▸ **WHAT THE TASK ASKS**
For each statement, say yes or no to whether the podcast transcript agrees with it, and quote the words of the transcript that decide it.
1. John Zimmerman has been with Sherwin Williams for about twenty one years.
2. In the energy segment, Zimmerman holds the role of key account manager.
3. Zimmerman says that managing corrosion is preferable to preventing it.

The Hydrocarbon Engineering podcast: a podcast series for professionals in the downstream refining, petrochemical and gas processing industries.
Hello and thanks for tuning in to the Hydrocarbon Engineering Podcast. Today we'll be covering the issue of common corrosion challenges encountered in the industry and we'll focus on how processors can best tackle those challenges to minimize the potential for corrosion to shorten the lives of operating assets. To enlighten us on this issue we have John Zimmerman, key account manager for Sherwin Williams Protective and Marine. I hope you enjoy the episode.
Advert:This episode of the Hydrocarbon Engineering Podcast is sponsored by Sherwin Williams Protective and Marine. Sherwin Williams Protective and Marine delivers world class industry subject matter expertise, unparalleled technical and specification service, and unmatched regional commercial team support to customers around the globe, including in the energy market. The company's broad portfolio of high performance coatings and systems, including protected liquid and powder coatings as well as fire protection coatings, excel at combating corrosion and help customers achieve smarter, time tested asset protection. For more information, visit protective.sherwin.com.
Callum O'Reilly:Hi, John. Many thanks for joining us. We always like to begin with some introductions for new guests on the podcast. So please can you tell us a little bit about Sherwin Williams Protective and Marine and your role at the company?
John Zimmerman:Thank you. So Sherwin Williams Protective and Marine makes protective coatings that are really designed to combat corrosion in a variety of industries. So in industries like the bridge and highway segment, and infrastructure building with water wastewater, one of the segments that I work in specifically is the energy segment. So this is going to be petroleum refining, renewable fuel refining, the transportation of those products through their midstream terminals and pipelines. And in that segment I'm what's called the key account manager.
John Zimmerman:Meaning I work with several of the major companies who do specifically the refining of petroleum and I work to help them technically to understand how they can best specify and have coatings as part of their corrosion control program. I've been with Sherwin Williams about twenty one years now with the majority of it being on the protective and marine side and with the last probably five or so years being focused on that energy segment.
Callum O'Reilly:Thank you very much for that John. So let's begin with a bit of a general question so obviously corrosion is a big threat in the industry It causes assets to deteriorate over time and can cost energy producers large sums of money to mitigate and correct. So what are some of the key reasons that make corrosion such a challenging and costly nuisance?
John Zimmerman:Sure, so corrosion is exceptionally persistent and it finds its way into nearly any steel asset, especially in the refining and petrochemical industry because environmental pollution, heat, moisture, and chemical exposure are everyday occurrences in that industry. Using coatings and other corrosion control methods can create a longer timeline before corrosion takes hold, which is precisely what you're after for your plant's assets, as preventing corrosion is always preferable to managing it. And one of the main tools we use to prevent and manage corrosion is a specification. The goal of a well written specification is to ensure that the coatings and linings are fit for all of the exposures that the asset and the coating will experience. The heat, chemistry, moisture, abrasion, and other factors that the asset will be exposed to can often be mitigated using protection coatings, but only when the right coatings are used and the service conditions are thoroughly understood.

▸ **GIVEN MATERIAL**
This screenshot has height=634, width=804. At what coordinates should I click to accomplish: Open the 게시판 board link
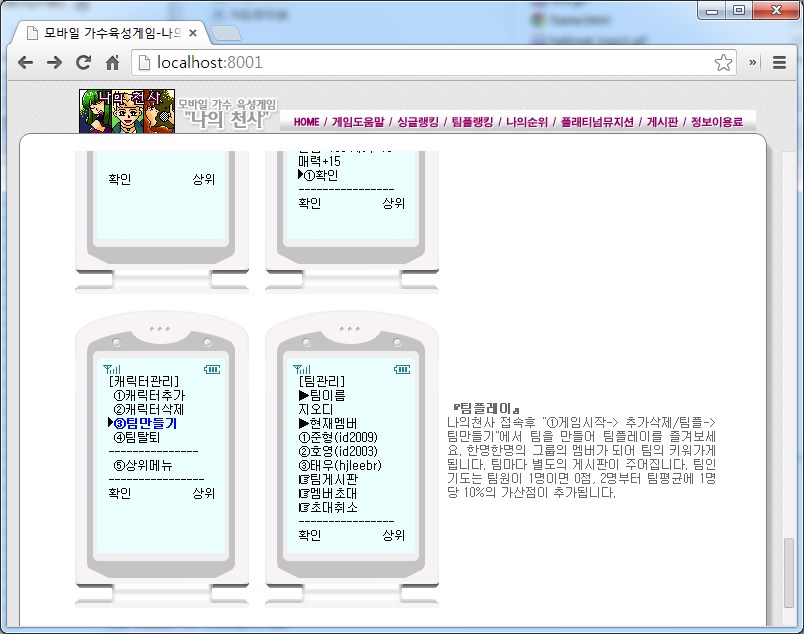(x=662, y=122)
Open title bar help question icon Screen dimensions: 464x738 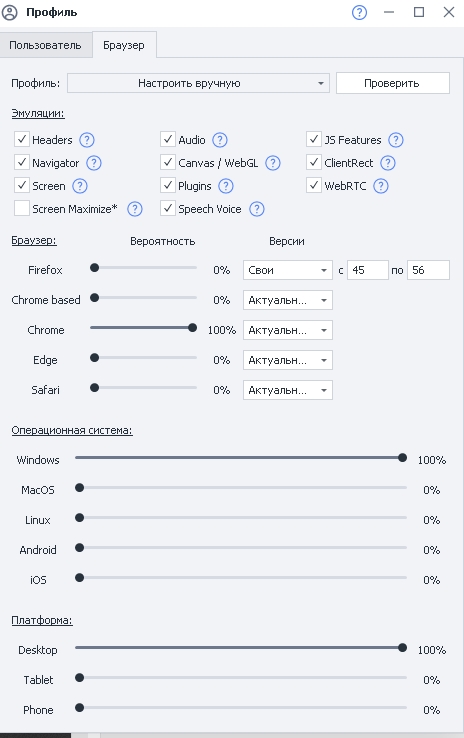click(360, 12)
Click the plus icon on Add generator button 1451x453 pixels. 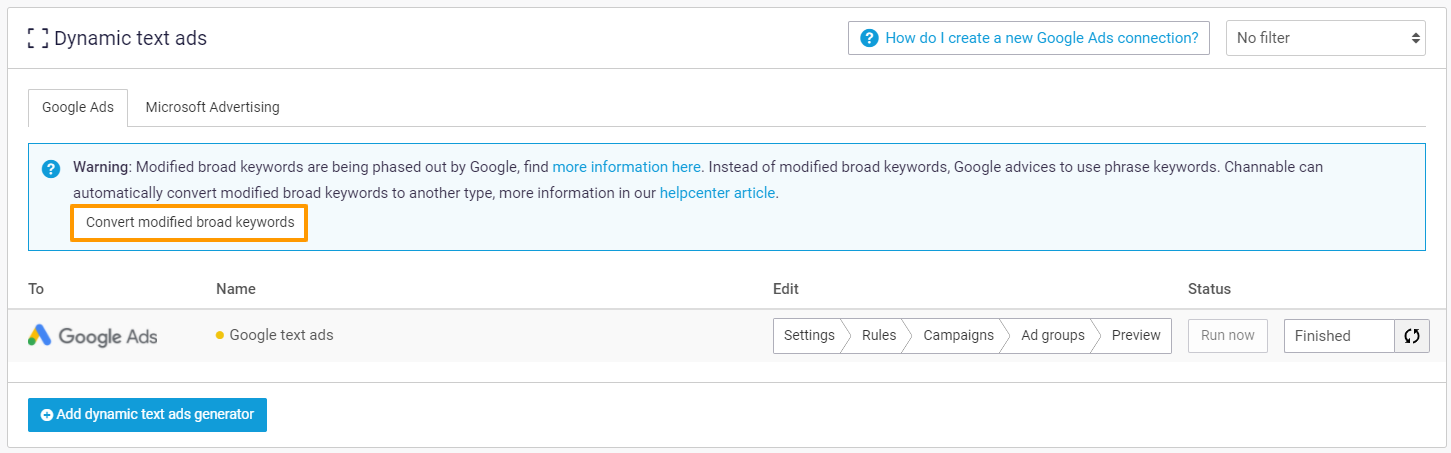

▸ **SOLVED EXERCISE**
1. Yes: "I've been with Sherwin Williams about twenty one years now"
2. Yes: "in that segment I'm what's called the key account manager"
3. No: "preventing corrosion is always preferable to managing it"